Common Sense
Quotes
Philosophy, like science, aims to say how things are in reality, and conflict with ordinary thought and language is no more an objection to a philosophical theory than a scientific one.
Galen Strawson, Selves: An essay in revisionary metaphysics, Oxford, 2009, p. 315
What is inconsistent with the universal applicability of quantum mechanics is not out ordinary experience as such, but the common-sense way of interpreting it. And I am bound to say that, in this area, I cannot see that common sense has any particular authority, given that our intuitions have evolved within a domain in which characteristically quantum-mechanical effects are scarcely in evidence.
Michael Lockwood, Mind, brain and the quantum: the compound "I", Oxford, 1989, p. 224
Since, according to maximizing utilitarianism, any act that fails to maximize is wrong, there appears to be no place for actions that are morally admirable but not required, and agents will often be required to perform acts of great self-sacrifice. This gives rise to the common charge that maximizing utilitarianism is too demanding. […] How should a utilitarian respond to this line of criticism? One perfectly respectable response is simply to deny the claims at the heart of it. We might insist that morality really is very demanding, in precisely the way utilitarianism says it is. But doesn’t this fly in the face of common sense? Well, perhaps it does, but so what? Until relatively recently, moral “common sense” viewed women as having an inferior moral status to men, and some racs as having an inferior status to others. These judgments were not restricted to the philosophically unsophisticated. Such illustrious philosophers as Aristotle and Hume accepted positions of this nature. Many utilitarians (myself included) believe that the interests of sentient non-human animals should be given equal consideration in moral decisions with the interests of humans. This claims certainly conflicts with the “common sense” of many (probably most) humans, and many (perhaps most) philosophers. It should not, on that account alone, be rejected.

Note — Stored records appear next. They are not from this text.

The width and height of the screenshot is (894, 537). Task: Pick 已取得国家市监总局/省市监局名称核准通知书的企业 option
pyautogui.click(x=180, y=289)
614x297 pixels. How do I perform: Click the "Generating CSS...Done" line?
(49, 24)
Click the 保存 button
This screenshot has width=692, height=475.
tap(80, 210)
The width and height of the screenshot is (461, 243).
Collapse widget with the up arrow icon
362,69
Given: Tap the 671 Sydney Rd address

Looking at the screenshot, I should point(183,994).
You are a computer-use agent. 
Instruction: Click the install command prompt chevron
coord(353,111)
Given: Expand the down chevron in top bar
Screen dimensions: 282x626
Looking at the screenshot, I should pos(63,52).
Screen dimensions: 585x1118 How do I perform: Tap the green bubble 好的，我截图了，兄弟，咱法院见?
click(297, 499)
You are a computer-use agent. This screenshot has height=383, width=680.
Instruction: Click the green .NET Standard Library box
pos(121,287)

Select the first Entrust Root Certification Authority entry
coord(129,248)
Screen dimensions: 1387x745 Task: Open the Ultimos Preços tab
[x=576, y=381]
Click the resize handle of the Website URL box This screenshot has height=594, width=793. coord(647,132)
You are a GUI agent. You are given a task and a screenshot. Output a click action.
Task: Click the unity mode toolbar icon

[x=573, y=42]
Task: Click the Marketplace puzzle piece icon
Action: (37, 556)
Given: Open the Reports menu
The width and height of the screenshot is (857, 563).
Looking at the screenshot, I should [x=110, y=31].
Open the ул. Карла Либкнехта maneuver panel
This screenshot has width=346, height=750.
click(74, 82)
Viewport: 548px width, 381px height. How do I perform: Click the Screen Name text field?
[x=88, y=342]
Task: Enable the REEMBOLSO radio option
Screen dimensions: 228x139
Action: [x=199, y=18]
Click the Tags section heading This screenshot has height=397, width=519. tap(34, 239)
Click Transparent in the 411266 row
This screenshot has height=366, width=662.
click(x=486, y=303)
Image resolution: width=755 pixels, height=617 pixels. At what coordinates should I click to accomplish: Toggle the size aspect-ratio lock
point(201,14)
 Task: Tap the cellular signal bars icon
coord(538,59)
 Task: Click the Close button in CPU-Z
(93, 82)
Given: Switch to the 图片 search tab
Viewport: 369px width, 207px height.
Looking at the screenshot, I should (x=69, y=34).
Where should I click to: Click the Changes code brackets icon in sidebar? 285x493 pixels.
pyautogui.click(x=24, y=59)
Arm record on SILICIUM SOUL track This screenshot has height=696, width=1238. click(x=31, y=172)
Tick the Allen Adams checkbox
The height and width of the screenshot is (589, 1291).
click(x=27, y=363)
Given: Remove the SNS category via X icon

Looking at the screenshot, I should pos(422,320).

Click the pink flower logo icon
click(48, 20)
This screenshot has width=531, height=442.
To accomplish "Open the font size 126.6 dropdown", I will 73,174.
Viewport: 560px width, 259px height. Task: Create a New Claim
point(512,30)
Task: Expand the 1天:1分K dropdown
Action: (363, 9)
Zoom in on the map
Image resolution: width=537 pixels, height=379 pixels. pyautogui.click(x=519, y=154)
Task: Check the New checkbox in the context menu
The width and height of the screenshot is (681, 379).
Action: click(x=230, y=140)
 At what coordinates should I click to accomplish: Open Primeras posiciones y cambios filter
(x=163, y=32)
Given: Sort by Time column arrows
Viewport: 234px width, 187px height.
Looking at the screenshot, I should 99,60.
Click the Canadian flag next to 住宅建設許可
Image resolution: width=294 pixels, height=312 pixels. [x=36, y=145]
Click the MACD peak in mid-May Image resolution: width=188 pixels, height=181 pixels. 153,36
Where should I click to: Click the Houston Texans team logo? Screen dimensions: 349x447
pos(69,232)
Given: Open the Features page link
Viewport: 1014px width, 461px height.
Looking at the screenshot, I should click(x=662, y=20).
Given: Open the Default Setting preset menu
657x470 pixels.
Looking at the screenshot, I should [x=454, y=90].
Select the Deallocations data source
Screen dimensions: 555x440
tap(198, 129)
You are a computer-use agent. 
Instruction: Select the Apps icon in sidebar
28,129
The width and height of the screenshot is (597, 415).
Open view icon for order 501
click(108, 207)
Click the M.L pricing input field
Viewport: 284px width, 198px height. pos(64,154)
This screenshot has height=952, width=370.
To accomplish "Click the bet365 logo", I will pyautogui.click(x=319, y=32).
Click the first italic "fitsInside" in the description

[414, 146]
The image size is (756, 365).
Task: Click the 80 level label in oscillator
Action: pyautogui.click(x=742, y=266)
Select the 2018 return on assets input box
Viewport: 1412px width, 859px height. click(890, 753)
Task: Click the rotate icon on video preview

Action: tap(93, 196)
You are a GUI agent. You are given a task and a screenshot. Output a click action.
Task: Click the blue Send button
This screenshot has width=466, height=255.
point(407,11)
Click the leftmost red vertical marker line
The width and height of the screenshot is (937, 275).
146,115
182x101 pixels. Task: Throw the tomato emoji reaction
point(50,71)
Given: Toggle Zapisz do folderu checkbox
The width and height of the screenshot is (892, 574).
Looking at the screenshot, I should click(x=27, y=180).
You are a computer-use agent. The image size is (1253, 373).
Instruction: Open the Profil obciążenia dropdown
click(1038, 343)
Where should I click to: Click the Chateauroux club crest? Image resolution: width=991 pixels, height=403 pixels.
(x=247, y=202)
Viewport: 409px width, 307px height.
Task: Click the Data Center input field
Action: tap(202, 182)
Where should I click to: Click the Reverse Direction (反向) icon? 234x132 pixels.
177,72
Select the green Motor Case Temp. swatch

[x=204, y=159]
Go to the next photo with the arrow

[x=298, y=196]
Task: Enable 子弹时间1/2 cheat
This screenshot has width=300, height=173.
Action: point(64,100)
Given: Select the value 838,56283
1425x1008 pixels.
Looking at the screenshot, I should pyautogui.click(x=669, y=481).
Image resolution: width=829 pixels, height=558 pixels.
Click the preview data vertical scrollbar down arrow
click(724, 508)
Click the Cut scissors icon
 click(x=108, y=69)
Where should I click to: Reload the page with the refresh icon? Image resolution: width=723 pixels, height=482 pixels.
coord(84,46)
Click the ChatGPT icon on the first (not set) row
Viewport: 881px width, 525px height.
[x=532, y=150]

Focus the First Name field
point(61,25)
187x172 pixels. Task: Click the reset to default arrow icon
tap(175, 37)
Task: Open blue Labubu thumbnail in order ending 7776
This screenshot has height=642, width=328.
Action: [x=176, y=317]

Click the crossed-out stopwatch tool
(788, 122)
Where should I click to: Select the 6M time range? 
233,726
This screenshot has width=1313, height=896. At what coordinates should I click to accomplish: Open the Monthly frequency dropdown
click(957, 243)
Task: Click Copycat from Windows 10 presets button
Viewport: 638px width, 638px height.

Alastair Norcross, The scalar approach to utilitarianism, in Henry R. West (ed.) The Blackwell guide to Mill's Utilitarianism, Malden, 2006, p. 218
[T]here may be an even more basic (and perhaps unique) problem that arises due to the highly non-conservative shift in thinking that a transition to quantum cognitive science would require. It may be that quantum ontologies are so ‘strange’ that many, most, or virtually all philosophers find them psychologically impossible to believe. This may be a genetic problem, rather than merely a problem in the lack of intellectual acculturation in quantum ontology.
Quentin Smith, Why cognitive scientists cannot ignore quantum mechanics, in Aleksandar Jokic and Quentin Smith (eds.) Consciousness: New Philosophical Perspectives, Oxford, 2003, pp. 409–446, p. 410
It can’t possibly be a good idea to assess philosophical theories by the extent to which they preserve everyday intuitions. The trouble is that everyday intuitions are often nothing more than bad old theories in disguise. Any amount of nonsense was once part of common sense, and much nonsense no doubt still is. It was once absolutely obvious that the heavens revolve around the earth each day, that the heart is the seat of the soul, that without religion there can be no morality, that perception involves the reception of sensible forms, and so on. If philosophy had been forced to respect these everyday intuitions, we would still be in the intellectual dark ages.
David Papineau, The tyranny of common sense, The Philosophers' Magazine, no. 34, 2006, pp. 19–25
The purpose of philosophy is to find out by rigorous methods what the truth is. Often its results clash with the common sense view. In such cases it is reasonable to maintain that our relatively unexamined common sense views should be abandoned and give way to the conclusions of rigorous philosophical analysis.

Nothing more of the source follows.